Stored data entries
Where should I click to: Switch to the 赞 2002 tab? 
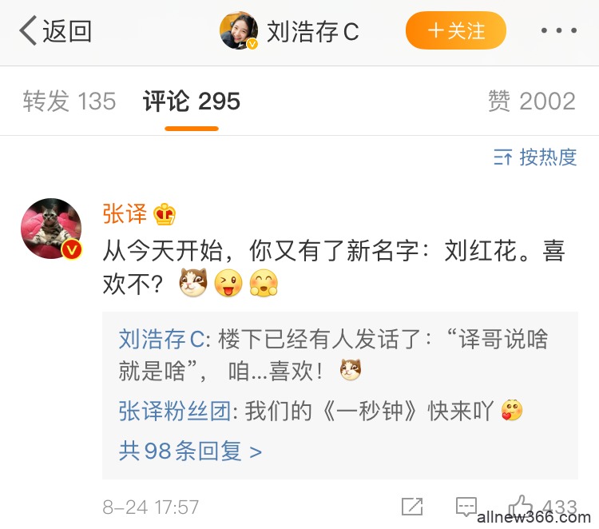532,101
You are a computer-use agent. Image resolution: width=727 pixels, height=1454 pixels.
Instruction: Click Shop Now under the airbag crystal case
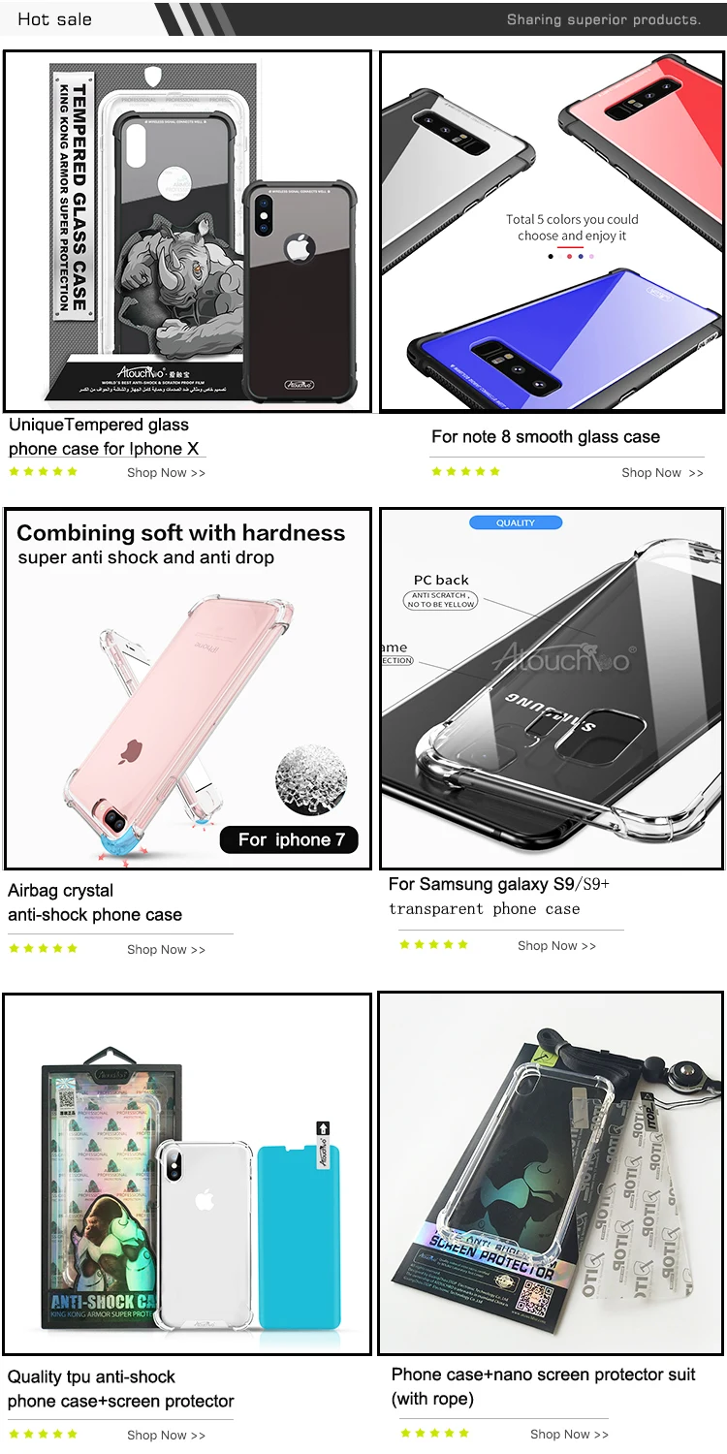click(x=167, y=950)
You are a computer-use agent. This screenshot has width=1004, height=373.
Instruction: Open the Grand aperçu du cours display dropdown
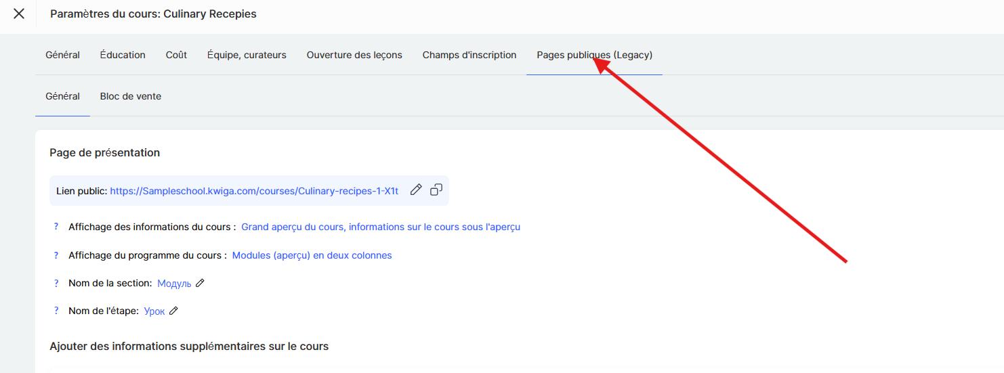point(380,227)
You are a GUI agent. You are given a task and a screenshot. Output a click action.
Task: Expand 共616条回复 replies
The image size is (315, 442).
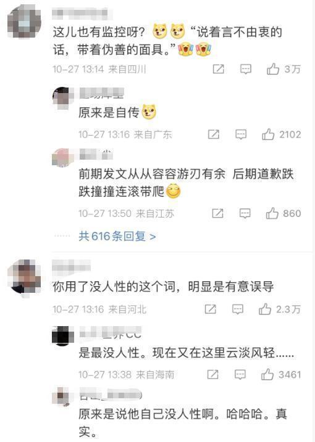click(117, 236)
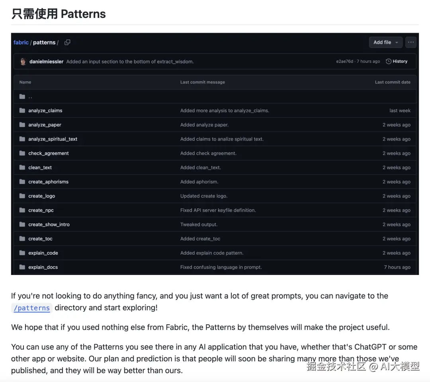Open the analyze_paper folder
The width and height of the screenshot is (430, 382).
point(45,125)
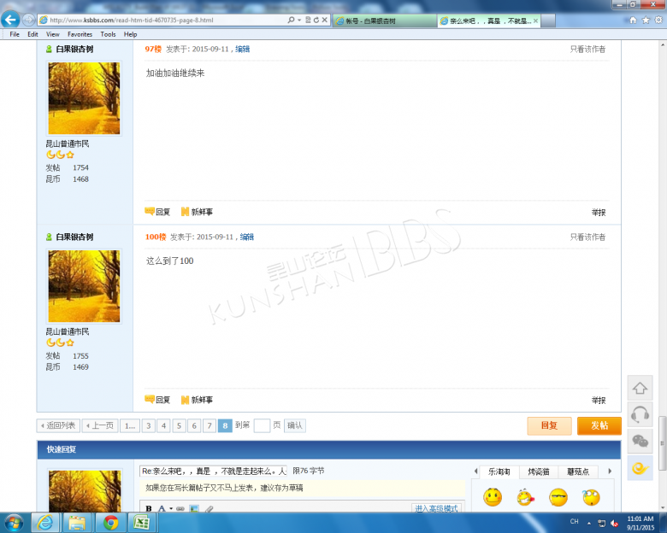Open Google Chrome from the taskbar
667x533 pixels.
109,522
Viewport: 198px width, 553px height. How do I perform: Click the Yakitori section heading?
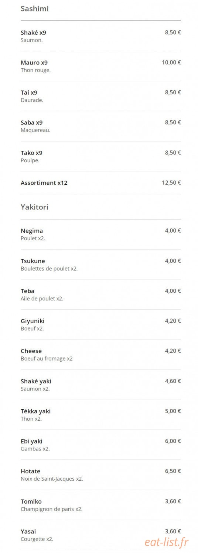34,207
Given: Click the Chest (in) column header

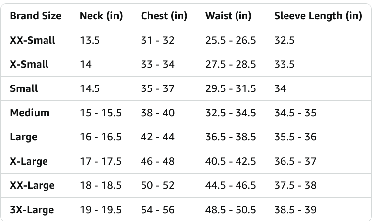Looking at the screenshot, I should click(164, 16).
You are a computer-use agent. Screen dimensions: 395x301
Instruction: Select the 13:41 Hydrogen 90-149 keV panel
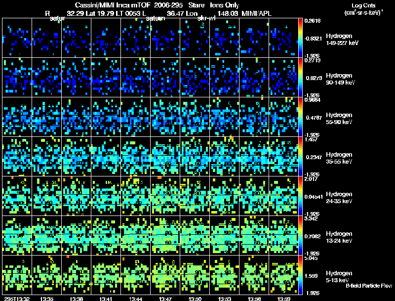(x=106, y=78)
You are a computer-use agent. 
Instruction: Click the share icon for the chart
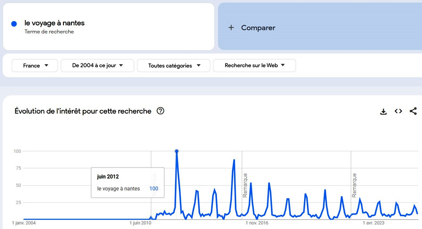point(413,111)
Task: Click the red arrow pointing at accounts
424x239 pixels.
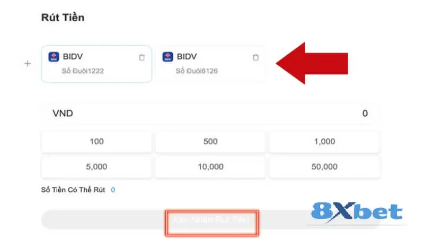Action: 312,63
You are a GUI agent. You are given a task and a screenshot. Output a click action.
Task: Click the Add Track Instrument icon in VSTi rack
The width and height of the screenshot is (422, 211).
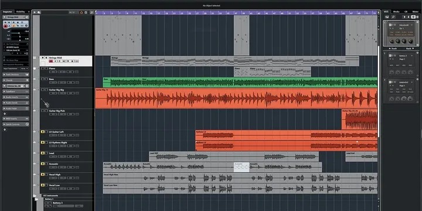(x=387, y=17)
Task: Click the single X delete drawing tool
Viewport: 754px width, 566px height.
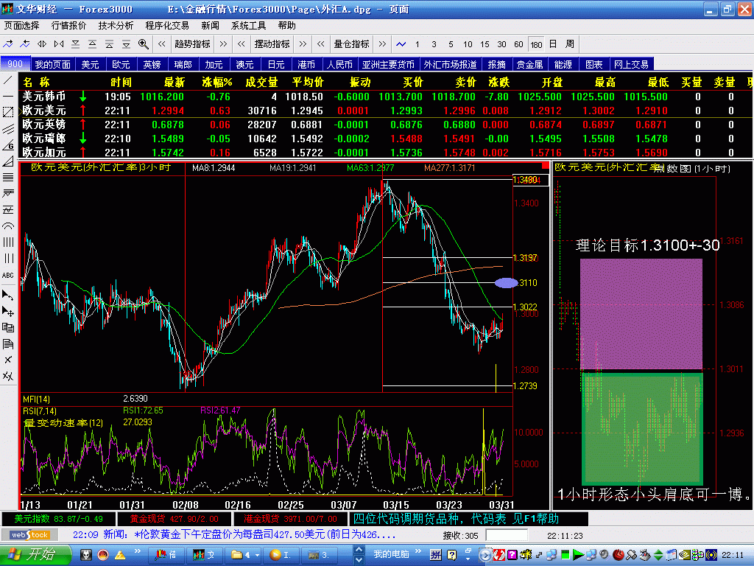Action: click(8, 360)
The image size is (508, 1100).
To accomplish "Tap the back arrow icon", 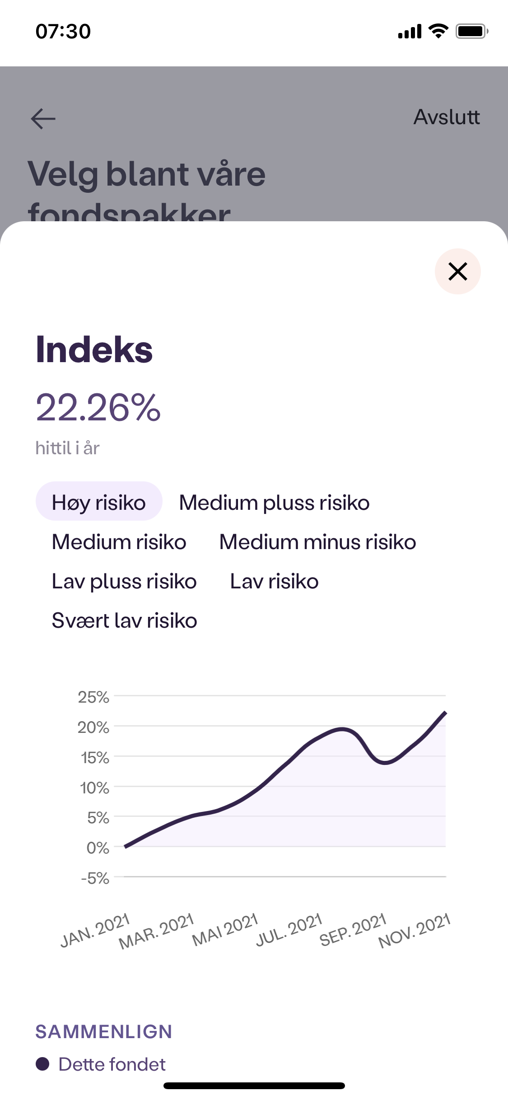I will point(43,119).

*Task details*
Please output the lines above beginning at the line with "You are a computer-use agent. This" and ending after the line with "Task: Expand 共616条回复 replies", precisely as written and with no pictures.

*Output of the task*
You are a computer-use agent. This screenshot has width=1004, height=373.
Instruction: Open the Grand aperçu du cours display dropdown
point(380,227)
You are a GUI agent. You are given a task and a screenshot. Output a click action.
Task: Expand 共616条回复 replies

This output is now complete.